- **Given instruction**
In the lines from the one containing "Given: Expand Clapet d'admission plus button" down to the end, substitute "add" for every "plus" and give only those lines, with everything else unchanged.

- **Word and element location data**
• • • • •
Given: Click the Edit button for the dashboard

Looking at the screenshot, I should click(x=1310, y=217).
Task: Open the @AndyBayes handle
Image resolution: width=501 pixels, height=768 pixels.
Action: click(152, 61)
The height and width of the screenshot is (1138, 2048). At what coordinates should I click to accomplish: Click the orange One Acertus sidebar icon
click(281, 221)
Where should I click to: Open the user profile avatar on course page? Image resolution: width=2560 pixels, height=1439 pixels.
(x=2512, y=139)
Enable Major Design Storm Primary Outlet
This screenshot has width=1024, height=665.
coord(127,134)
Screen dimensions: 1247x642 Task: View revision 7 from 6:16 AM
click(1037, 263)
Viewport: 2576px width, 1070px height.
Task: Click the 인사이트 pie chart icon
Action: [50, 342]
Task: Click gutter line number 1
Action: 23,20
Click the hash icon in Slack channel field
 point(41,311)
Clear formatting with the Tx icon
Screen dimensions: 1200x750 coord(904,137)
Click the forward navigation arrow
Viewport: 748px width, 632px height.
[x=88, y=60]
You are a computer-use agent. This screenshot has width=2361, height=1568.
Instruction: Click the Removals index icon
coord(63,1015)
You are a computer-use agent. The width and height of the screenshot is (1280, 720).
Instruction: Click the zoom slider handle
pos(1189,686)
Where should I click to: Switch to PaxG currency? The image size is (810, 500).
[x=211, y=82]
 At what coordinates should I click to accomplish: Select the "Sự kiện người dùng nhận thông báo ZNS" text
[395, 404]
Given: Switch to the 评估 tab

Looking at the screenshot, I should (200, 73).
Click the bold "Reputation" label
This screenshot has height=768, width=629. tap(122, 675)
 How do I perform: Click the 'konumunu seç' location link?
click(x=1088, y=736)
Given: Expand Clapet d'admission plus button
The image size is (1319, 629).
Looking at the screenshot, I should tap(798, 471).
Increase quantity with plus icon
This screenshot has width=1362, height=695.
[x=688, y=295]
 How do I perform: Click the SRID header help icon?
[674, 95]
• • • • •
- **Output for this exercise**
Given: Expand Clapet d'admission add button
The image size is (1319, 629).
Looking at the screenshot, I should tap(798, 471).
Increase quantity with add icon
This screenshot has width=1362, height=695.
[x=688, y=295]
 How do I perform: Click the SRID header help icon?
[674, 95]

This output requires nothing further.